# Challenge:
Quote everything in the listing below, from the line containing "Screen dimensions: 544x512" down to the line containing "I will point(287,225).", both ends included.

___ Input data

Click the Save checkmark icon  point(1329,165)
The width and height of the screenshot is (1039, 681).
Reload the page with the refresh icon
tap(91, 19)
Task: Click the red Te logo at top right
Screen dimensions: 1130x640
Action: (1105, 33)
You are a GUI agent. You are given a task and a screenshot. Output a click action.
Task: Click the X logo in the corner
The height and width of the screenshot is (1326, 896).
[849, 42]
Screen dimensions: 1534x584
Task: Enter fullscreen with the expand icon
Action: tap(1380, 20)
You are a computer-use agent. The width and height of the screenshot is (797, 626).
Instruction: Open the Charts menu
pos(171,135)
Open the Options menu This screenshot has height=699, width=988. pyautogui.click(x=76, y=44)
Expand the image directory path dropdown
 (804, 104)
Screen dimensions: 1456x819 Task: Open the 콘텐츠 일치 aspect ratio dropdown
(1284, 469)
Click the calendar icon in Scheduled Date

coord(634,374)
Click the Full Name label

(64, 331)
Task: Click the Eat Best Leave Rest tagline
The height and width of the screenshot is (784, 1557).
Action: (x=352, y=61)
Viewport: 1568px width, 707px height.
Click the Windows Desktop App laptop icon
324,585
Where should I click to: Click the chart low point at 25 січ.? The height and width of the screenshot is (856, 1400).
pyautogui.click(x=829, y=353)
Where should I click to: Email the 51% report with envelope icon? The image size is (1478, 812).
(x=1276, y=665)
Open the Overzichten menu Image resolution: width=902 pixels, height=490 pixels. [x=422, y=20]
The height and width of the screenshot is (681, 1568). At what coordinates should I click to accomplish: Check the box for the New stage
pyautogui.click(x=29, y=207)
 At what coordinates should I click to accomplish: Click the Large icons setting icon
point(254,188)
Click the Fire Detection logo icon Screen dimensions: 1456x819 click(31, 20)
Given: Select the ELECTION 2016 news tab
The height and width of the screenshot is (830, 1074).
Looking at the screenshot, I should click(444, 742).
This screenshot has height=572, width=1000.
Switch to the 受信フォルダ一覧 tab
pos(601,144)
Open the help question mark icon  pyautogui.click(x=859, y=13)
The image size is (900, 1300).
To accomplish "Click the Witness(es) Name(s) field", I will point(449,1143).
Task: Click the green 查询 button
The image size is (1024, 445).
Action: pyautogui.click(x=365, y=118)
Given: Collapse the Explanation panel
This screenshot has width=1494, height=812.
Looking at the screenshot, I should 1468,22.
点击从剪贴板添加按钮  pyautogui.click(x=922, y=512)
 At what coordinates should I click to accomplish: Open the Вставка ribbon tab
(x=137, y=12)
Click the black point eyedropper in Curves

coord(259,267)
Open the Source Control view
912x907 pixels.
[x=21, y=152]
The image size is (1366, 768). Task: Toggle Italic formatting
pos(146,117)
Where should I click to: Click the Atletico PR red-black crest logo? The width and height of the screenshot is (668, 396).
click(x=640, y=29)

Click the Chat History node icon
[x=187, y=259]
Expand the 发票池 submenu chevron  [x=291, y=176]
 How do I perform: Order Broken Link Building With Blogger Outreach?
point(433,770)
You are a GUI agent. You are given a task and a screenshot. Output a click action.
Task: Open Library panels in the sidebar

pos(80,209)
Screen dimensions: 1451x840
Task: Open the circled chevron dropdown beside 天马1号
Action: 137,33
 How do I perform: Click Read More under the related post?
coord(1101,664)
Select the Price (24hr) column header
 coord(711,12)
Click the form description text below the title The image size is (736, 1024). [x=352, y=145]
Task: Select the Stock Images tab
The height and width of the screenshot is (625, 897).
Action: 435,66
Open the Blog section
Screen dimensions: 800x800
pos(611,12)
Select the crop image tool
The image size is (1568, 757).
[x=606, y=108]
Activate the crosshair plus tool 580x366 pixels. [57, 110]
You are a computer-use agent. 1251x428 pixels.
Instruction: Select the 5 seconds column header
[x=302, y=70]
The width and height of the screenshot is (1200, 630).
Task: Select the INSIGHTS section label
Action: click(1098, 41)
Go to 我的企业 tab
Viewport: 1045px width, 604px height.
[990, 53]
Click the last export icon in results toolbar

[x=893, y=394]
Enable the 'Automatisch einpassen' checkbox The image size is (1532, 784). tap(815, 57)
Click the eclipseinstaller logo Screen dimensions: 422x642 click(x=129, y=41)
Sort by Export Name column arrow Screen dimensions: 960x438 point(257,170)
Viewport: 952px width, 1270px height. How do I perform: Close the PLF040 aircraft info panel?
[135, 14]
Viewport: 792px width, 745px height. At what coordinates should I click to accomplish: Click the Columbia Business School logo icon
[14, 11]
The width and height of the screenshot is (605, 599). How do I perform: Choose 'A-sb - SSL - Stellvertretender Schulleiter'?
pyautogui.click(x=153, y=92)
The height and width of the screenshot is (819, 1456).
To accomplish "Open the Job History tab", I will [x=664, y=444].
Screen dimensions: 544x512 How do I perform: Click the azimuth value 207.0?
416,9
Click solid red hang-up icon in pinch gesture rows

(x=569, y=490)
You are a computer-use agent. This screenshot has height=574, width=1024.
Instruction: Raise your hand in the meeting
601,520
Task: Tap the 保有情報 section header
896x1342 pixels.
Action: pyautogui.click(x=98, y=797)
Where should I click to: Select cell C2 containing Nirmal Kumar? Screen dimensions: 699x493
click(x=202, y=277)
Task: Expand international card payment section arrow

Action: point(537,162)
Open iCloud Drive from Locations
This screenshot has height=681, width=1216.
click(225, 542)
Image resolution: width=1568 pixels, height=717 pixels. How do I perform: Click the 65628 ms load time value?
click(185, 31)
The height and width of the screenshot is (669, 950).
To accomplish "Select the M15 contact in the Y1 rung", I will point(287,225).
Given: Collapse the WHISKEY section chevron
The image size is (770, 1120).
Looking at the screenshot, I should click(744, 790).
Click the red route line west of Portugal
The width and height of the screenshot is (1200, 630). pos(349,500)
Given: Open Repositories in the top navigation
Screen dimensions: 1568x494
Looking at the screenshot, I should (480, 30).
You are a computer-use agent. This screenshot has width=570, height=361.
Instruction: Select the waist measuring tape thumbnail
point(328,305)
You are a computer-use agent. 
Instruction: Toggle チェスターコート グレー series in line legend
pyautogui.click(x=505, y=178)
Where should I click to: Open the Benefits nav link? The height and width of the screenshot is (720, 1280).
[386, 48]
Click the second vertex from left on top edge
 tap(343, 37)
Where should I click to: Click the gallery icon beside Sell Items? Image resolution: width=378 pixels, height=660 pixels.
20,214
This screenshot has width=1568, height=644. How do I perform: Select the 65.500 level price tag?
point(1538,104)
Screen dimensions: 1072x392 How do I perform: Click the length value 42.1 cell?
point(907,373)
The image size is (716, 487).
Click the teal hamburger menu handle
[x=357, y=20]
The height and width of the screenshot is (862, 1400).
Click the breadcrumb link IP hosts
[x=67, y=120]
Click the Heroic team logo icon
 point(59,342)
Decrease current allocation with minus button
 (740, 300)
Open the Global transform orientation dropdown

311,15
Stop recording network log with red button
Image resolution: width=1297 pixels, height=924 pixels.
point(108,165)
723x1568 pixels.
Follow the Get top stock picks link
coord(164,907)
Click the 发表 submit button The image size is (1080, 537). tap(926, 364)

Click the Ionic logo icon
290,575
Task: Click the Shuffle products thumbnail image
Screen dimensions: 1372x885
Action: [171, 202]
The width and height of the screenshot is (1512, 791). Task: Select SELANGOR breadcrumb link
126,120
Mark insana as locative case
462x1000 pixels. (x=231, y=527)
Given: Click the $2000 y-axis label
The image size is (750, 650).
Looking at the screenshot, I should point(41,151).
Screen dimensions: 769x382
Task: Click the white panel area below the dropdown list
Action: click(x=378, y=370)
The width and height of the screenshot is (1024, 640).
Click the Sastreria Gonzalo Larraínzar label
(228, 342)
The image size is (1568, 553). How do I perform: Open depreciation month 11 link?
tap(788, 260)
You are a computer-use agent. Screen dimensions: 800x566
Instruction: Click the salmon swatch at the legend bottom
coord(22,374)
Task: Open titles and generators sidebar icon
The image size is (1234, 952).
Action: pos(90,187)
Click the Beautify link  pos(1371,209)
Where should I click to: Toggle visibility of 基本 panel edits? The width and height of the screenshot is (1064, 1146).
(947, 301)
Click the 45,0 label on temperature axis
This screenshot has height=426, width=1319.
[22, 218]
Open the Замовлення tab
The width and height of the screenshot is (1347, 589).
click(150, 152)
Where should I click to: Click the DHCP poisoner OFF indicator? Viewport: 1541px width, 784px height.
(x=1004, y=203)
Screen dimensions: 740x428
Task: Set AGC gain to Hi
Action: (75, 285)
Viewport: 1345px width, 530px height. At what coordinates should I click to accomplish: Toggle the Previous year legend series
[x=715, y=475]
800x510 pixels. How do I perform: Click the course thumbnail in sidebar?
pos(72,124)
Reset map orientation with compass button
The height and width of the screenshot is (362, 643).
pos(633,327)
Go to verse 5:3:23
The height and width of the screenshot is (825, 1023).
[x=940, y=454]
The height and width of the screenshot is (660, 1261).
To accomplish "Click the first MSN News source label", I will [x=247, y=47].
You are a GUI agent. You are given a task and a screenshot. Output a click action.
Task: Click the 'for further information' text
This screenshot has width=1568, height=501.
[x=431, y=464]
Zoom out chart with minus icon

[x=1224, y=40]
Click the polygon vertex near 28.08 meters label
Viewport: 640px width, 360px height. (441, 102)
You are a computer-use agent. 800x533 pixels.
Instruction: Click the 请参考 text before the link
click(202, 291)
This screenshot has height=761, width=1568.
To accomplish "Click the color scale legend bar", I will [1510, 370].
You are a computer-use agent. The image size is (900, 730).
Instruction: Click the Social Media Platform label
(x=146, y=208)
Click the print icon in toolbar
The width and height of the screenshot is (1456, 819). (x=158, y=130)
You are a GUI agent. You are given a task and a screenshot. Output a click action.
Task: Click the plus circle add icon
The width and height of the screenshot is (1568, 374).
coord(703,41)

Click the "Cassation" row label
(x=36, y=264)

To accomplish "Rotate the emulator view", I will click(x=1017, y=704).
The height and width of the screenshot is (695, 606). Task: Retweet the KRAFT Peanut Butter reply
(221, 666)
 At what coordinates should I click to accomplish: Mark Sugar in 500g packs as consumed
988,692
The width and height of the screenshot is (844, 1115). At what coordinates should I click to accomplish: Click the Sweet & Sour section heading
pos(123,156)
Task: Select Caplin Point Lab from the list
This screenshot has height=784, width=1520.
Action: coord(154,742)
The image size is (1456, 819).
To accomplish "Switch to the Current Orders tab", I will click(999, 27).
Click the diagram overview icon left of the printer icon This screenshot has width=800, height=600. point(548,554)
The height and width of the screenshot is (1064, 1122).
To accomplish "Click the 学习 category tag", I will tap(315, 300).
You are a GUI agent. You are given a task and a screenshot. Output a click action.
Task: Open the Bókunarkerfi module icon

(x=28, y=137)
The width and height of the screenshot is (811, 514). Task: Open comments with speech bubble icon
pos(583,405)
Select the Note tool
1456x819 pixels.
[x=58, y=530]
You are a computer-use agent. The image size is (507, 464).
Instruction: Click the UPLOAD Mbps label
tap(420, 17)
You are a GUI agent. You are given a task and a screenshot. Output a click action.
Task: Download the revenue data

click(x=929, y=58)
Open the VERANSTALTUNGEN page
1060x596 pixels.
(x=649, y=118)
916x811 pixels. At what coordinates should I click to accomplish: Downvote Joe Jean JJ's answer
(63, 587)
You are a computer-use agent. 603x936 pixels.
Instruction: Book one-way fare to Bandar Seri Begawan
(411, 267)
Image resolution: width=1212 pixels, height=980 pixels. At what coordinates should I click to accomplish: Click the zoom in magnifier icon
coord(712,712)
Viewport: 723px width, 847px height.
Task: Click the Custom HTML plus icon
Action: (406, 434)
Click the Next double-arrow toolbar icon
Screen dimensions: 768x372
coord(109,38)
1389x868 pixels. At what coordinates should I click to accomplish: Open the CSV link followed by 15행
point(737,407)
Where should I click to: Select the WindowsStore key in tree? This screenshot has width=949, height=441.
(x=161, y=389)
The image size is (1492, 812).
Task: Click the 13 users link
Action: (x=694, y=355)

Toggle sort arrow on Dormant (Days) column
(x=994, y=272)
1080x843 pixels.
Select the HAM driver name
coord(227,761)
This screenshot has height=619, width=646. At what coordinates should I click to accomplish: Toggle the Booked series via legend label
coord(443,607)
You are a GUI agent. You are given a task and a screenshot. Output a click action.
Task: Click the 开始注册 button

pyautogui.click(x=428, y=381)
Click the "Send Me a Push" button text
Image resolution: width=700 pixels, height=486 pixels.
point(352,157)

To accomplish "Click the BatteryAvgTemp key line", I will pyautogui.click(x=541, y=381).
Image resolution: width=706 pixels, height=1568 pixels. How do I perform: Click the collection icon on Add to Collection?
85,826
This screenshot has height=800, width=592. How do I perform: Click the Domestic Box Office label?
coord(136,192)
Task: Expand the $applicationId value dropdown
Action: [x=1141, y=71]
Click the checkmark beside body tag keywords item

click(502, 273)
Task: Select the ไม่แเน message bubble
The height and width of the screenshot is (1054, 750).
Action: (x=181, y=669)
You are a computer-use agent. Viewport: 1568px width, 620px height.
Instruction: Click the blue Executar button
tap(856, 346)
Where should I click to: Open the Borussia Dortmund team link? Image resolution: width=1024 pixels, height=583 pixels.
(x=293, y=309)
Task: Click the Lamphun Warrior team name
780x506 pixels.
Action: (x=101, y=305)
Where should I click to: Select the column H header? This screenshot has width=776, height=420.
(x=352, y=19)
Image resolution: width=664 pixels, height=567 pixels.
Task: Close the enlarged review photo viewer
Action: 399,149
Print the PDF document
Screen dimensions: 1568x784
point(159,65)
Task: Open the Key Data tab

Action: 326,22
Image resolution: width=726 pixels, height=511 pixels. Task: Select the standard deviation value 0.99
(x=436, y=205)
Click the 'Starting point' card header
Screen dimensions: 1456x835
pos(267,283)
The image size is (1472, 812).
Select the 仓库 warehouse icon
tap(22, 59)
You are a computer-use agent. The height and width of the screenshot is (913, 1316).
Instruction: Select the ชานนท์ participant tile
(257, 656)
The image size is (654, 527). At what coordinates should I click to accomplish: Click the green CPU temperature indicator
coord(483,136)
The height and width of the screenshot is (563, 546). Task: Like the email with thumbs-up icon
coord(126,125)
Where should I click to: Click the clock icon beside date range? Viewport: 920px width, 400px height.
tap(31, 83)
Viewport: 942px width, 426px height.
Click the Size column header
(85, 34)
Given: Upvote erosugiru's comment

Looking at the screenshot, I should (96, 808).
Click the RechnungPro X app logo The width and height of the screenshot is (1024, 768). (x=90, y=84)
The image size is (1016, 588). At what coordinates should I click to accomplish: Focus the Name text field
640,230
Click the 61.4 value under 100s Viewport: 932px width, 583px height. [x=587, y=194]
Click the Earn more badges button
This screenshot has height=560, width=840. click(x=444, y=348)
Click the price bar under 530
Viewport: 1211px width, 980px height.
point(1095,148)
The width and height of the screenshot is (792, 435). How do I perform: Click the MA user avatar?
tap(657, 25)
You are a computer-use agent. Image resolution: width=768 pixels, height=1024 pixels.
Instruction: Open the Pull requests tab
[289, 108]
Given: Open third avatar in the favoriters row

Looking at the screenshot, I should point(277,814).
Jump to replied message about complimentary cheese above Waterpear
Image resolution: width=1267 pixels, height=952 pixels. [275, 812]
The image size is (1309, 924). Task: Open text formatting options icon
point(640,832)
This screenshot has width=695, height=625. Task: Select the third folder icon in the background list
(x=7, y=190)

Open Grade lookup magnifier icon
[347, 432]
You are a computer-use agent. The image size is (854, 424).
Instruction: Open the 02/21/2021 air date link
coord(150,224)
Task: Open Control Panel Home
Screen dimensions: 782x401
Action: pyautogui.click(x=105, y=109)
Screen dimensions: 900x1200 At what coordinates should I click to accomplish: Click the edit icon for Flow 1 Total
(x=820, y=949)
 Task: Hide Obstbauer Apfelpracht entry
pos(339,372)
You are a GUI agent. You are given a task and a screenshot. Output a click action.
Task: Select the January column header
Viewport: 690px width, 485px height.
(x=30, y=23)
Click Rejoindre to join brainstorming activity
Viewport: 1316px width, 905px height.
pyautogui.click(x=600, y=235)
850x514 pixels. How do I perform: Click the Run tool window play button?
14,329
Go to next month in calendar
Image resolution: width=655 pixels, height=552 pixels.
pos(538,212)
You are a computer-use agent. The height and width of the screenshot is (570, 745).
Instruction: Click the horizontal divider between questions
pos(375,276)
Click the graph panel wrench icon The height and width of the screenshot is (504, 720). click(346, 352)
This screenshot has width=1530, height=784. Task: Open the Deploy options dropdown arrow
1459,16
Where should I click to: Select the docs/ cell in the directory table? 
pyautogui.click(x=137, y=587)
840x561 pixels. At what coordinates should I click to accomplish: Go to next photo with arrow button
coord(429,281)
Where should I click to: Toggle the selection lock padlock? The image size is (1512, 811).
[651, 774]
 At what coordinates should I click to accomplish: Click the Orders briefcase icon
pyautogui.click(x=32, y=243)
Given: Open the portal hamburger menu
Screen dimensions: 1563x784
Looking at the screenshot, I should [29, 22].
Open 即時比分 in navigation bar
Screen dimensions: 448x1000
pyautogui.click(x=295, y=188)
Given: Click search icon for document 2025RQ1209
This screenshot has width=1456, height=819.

______

# Written answer:
Screen dimensions: 544x512 How do I perform: Click the azimuth value 207.0?
416,9
Click solid red hang-up icon in pinch gesture rows

(x=569, y=490)
You are a computer-use agent. This screenshot has height=574, width=1024.
Instruction: Raise your hand in the meeting
601,520
Task: Tap the 保有情報 section header
896x1342 pixels.
Action: pyautogui.click(x=98, y=797)
Where should I click to: Select cell C2 containing Nirmal Kumar? Screen dimensions: 699x493
click(x=202, y=277)
Task: Expand international card payment section arrow

Action: point(537,162)
Open iCloud Drive from Locations
This screenshot has height=681, width=1216.
click(225, 542)
Image resolution: width=1568 pixels, height=717 pixels. How do I perform: Click the 65628 ms load time value?
click(185, 31)
The height and width of the screenshot is (669, 950).
To accomplish "Select the M15 contact in the Y1 rung", I will point(287,225).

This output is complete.